Croissance de 2,3% en 2019 et de 2,6% en 2020 en Tunisie mais halte à la dette publique (Moody’s)

28-06-2019

TAP – Après une croissance faible en Tunisie au premier trimestre 2019, l’agence de notation internationale Moody’s prévoit une croissance annuelle de 2,3% en 2019 et de 2,6% en 2020, et attire l’attention sur la faiblesse de la solidité financière du pays et sur la hausse du ratio de la dette publique, selon un communiqué, reçu jeudi, par l’agence TAP.

Dans ce communiqué qui se réfère au rapport « Moody’s Investors Service », l’agence de notation américaine explique que la croissance est due à une « relance économique naissante tirée par le tourisme, l’agriculture et le secteur manufacturier » mais constitue toujours un des défis du pays en matière de crédit.

Moody’s prévoit également, une baisse progressive de l’inflation pour atteindre 6,2% en fin d’année fin 2019 et 5,7% en décembre 2020 et s’attend à la réalisation de l’objectif gouvernemental de 3,9% de déficit cette année, compte tenu du bilan de l’exécution du budget au cours des deux dernières années.
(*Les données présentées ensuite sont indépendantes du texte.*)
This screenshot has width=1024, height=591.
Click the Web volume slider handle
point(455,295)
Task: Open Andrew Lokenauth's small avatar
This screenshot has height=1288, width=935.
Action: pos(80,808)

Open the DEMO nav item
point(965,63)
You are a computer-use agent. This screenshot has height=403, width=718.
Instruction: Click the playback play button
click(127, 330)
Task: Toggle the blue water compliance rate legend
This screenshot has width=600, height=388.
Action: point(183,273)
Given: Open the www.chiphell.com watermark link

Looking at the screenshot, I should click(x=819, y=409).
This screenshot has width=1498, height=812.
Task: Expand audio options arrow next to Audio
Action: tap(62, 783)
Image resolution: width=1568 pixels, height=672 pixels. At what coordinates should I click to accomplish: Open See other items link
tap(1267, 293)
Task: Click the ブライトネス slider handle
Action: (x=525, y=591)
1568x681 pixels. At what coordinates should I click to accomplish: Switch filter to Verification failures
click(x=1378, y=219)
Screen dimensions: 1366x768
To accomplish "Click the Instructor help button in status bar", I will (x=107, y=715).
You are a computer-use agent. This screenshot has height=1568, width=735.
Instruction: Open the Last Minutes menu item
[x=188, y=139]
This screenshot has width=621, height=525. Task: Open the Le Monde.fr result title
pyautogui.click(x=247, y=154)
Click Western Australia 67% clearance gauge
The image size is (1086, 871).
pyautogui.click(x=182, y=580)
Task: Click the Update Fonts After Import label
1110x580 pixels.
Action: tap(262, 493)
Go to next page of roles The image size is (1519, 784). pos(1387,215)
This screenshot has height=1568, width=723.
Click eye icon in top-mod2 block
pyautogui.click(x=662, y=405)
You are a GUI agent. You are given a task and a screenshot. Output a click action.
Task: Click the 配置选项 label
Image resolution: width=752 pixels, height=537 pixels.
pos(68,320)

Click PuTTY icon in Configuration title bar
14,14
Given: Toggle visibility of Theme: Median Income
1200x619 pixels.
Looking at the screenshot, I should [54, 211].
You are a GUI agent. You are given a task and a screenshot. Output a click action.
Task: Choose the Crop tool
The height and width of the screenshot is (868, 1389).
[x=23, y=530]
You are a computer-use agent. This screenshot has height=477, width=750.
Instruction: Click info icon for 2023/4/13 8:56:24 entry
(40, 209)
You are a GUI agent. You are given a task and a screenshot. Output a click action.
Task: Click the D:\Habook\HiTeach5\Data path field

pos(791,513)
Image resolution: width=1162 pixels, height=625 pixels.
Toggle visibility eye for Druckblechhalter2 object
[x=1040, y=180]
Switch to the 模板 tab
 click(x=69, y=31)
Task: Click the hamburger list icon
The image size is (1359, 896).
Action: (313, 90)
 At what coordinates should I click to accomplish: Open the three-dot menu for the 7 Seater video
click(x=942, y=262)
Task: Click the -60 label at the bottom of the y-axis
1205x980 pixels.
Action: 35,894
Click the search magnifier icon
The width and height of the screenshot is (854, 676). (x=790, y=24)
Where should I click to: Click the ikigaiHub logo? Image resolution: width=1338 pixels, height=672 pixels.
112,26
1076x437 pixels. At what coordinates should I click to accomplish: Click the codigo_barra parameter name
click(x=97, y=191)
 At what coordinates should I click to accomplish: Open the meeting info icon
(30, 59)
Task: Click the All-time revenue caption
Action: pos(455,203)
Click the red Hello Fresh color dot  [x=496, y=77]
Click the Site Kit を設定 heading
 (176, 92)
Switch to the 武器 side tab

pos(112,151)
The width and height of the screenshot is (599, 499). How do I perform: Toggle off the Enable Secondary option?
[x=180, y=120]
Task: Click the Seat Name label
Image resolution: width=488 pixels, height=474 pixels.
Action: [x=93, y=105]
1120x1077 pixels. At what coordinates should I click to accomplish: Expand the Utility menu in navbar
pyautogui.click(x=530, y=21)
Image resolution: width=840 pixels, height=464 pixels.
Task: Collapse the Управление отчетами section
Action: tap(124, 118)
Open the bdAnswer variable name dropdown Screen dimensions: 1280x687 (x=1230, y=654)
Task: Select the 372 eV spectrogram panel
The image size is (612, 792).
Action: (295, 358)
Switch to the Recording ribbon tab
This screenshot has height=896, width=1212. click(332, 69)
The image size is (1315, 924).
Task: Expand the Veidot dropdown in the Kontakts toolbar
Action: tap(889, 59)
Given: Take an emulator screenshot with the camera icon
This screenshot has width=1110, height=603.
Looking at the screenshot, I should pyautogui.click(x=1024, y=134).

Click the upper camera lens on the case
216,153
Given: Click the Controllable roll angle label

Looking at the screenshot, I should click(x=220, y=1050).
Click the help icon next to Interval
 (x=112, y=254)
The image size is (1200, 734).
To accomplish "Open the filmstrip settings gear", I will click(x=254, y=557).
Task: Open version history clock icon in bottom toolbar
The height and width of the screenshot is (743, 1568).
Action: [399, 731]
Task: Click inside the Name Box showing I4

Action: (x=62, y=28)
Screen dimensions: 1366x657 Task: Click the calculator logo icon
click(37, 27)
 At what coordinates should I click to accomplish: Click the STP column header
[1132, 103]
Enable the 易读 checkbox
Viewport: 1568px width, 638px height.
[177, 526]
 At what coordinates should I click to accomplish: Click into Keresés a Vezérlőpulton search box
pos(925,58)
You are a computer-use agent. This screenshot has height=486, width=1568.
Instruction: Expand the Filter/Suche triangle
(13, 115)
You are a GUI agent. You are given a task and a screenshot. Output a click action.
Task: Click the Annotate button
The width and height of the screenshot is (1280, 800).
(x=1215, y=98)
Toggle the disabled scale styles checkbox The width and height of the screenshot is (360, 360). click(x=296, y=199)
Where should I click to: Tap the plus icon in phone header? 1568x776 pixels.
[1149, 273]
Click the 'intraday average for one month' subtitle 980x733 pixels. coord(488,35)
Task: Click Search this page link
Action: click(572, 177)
Cependant, pour Moody’s «les difficultés de la Tunisie en matière de crédit (négatives B2) incluent la détérioration structurelle de sa solidité budgétaire », rappelant que « le ratio d’endettement a fortement augmenté pour atteindre 77% du PIB fin 2018, contre 70,4% en 2017 ».

« La dynamique des comptes courants a continué de se détériorer en 2018, exacerbant les pressions sur le financement externe et pesant sur la dynamique des réserves de change », a-t-elle encore signalé. Pour Moody’s « la masse salariale dans le secteur public et les subventions limitent la flexibilité des dépenses du gouvernement sans réduire les projets d’investissement public ».

Et de réitérer que « des preuves d’une réduction soutenue des déséquilibres extérieurs et budgétaires, accompagnée d’une stabilisation et des perspectives d’augmentation régulière des réserves de change pourraient soutenir un changement des perspectives de stabilité ».

« Inversement, un déclassement serait probable en cas de retard ou d’augmentation sensible du coût du financement extérieur, éventuellement lié à une mise en œuvre incomplète du programme de réformes économiques convenu avec le FMI » lit-on encore, dans le communiqué.

Pour rappel, l’agence de notation Moody’s avait maintenu inchangée, en octobre 2018, la note de la Tunisie à B2, mais elle avait abaissé les perspectives économiques du pays de « stables » à « négatives ».

Elle avait noté que les perspectives négatives de la note de la Tunisie témoignent d’une augmentation des risques de vulnérabilité externe dans un contexte de resserrement des conditions de financement au niveau mondial.